A nine year-old girl was beaten to death by her foster brother in Kentucky, but the tragedy did not become a statistic. The state agency in charge of counting abused children didn’t categorize it as a death, attorney Jon Fleischaker said in the “Legal issues, access and big data” session.
Local and state government goes to great lengths to hide what they find disparaging from people who want to see it, like reporters, he said.
A legal battle eventually pried the data from the recalcitrant agency’s hands, but Fleischaker said the case is instructive.
“The data that goes into any statistical analysis or database, you have to look carefully how it’s compiled because agencies will consistently change definitions,” he said. Black is white, up is down and a death is not a death. “I think (reporters) have to be really, really careful.”
If you’re not cynical already, time to start, he said.
Since you don’t know statistics have been compiled, Sarah Cohen of the New York Times recommends approaching the story from the ground up. Don’t start your reporting with an aggregated statistic, start reporting with reporting: interviews, clip searches, observation. Once you have your baseline, go see if the data bears out the story.

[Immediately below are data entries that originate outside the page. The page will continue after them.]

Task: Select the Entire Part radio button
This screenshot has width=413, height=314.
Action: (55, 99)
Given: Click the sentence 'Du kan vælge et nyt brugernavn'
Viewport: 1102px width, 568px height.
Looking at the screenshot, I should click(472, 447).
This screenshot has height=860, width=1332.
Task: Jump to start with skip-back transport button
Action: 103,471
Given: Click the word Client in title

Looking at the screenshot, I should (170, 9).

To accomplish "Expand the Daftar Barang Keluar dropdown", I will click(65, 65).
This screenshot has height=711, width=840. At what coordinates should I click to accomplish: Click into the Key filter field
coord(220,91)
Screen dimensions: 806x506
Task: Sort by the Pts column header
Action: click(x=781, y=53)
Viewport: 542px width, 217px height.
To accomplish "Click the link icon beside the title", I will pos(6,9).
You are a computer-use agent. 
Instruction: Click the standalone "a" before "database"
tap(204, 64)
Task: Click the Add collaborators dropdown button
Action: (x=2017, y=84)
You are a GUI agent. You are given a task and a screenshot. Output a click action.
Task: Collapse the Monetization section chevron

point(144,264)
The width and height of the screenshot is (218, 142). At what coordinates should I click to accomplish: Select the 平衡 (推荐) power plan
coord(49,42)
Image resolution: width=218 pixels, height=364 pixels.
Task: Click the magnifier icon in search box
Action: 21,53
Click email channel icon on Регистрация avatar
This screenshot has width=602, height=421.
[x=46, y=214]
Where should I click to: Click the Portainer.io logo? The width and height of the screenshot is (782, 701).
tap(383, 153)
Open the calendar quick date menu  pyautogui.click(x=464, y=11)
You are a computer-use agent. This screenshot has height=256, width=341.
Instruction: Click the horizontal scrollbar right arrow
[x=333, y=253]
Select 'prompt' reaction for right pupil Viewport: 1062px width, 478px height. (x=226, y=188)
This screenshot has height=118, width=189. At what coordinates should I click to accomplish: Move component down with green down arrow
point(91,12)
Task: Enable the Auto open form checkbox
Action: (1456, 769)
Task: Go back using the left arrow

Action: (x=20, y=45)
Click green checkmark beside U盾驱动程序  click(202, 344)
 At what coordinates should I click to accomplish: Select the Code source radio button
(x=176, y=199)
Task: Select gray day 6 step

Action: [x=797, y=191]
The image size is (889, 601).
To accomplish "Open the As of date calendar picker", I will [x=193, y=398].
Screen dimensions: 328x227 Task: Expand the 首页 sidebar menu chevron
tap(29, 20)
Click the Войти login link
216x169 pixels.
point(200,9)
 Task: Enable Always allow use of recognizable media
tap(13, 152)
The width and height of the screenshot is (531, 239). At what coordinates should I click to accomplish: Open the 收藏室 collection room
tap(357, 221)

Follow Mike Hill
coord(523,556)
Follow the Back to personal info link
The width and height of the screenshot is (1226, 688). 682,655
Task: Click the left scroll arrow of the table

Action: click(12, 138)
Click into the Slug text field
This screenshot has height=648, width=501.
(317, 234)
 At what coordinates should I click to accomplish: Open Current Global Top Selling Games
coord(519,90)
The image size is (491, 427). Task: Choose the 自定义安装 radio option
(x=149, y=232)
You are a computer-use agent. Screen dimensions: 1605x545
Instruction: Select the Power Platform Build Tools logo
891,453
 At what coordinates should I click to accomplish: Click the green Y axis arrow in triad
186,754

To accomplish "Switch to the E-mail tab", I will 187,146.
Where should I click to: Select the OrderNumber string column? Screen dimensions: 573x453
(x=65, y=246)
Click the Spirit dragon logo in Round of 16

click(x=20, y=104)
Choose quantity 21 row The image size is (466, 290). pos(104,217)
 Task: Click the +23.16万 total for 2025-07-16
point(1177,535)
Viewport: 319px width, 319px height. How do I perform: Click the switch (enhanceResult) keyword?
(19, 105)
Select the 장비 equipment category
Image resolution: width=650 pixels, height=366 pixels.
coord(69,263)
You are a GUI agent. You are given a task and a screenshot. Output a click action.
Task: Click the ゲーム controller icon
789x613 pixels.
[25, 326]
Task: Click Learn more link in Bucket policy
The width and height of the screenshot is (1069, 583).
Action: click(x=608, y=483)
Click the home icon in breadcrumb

Once you dig into the stats, ask, “compared to what?” Sure you found something interesting, but how does it fit into a broader context? If the data does not tell the same story as your reporting, you might rethink your story’s angle.
Cohen also urged getting to know what is NOT represented by the data. Should what you’re looking for be in the database? Are you sure? Maybe the agency didn’t include all data elements in your request. Maybe the agency doesn’t even compile those numbers in the database you requested.
Backstop your data with other records requests. Each record in the database has its non-data equivalent, which will help you understand the numbers even better.
“I think we have to view databases as the index to records, not the records themselves,” Cohen said.